关键词: 张量, 充分降维, 迭代算法, 图像识别

Abstract: In the era of big data, a large amount of tensor data are generated in many fields such as finance, genomics and image processing. Zhong et al. (2015) propose tensor sufficient dimension reduction and present a sequential iterative algorithm for second-order tensors. In view of the wide application of highorder tensors in real life, this paper extends the iterative algorithm of Zhong et al. (2015) to higher-order tensors. Taking third-order tensors as an example, two different algorithms are proposed: structural transformation algorithm and structural maintenance algorithm. The two algorithms can effectively reduce the variable dimension and computational complexity while maintaining the original structural information of tensors, avoiding the singular problem of covariance matrix. The two algorithms are applied to the classification and recognition of color facial images. Then 2-D and 3-D scatter plots are used to display the classification results of the algorithms.
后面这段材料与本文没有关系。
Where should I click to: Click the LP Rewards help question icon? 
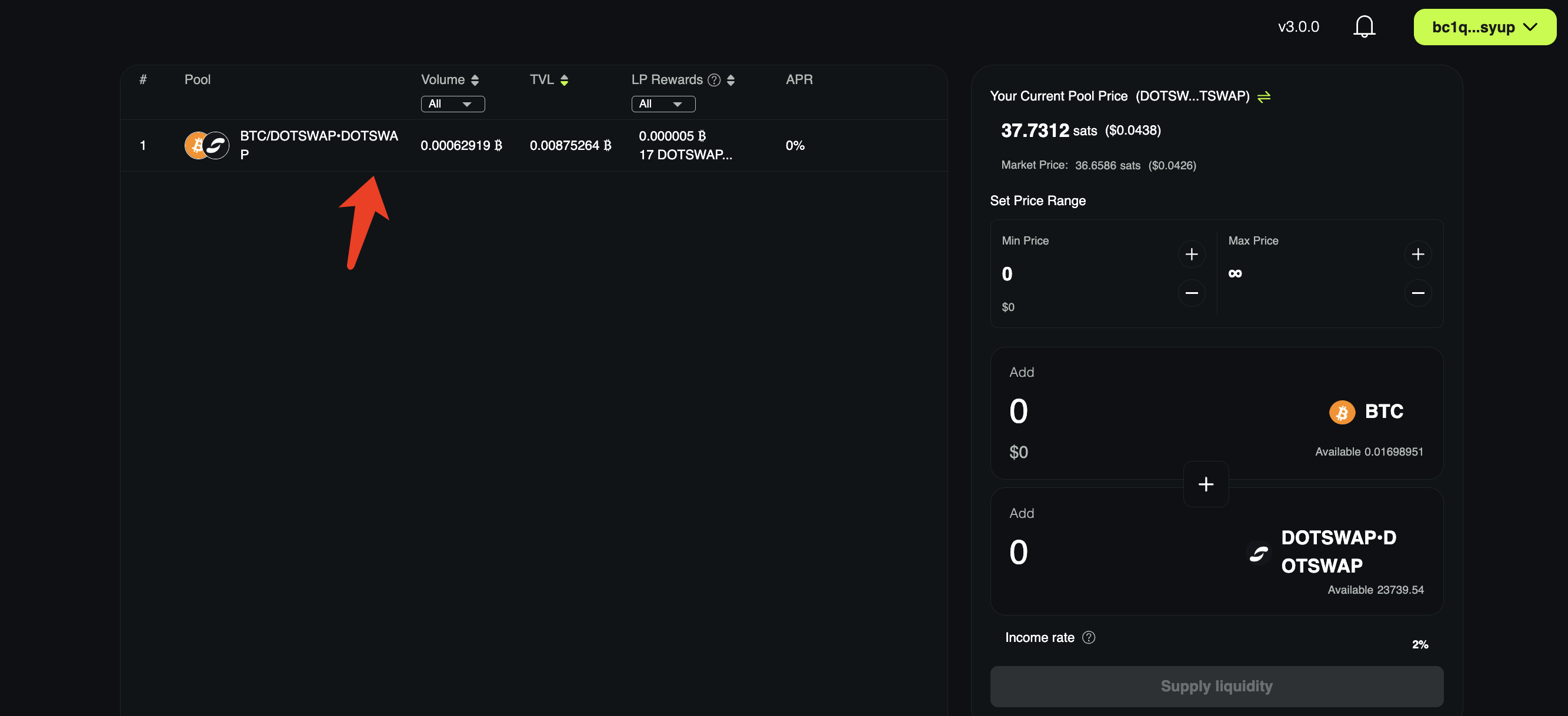click(714, 80)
Comparing the structural maintenance algorithm with the K-means clustering method, t-SNE nonlinear dimension reduction method, multilinear principal component analysis, multilinear discriminant analysis and tensor SIR, the paper shows that the proposed method has obvious advantages in classification accuracy, and has broad development prospect in image recognition and related fields of application.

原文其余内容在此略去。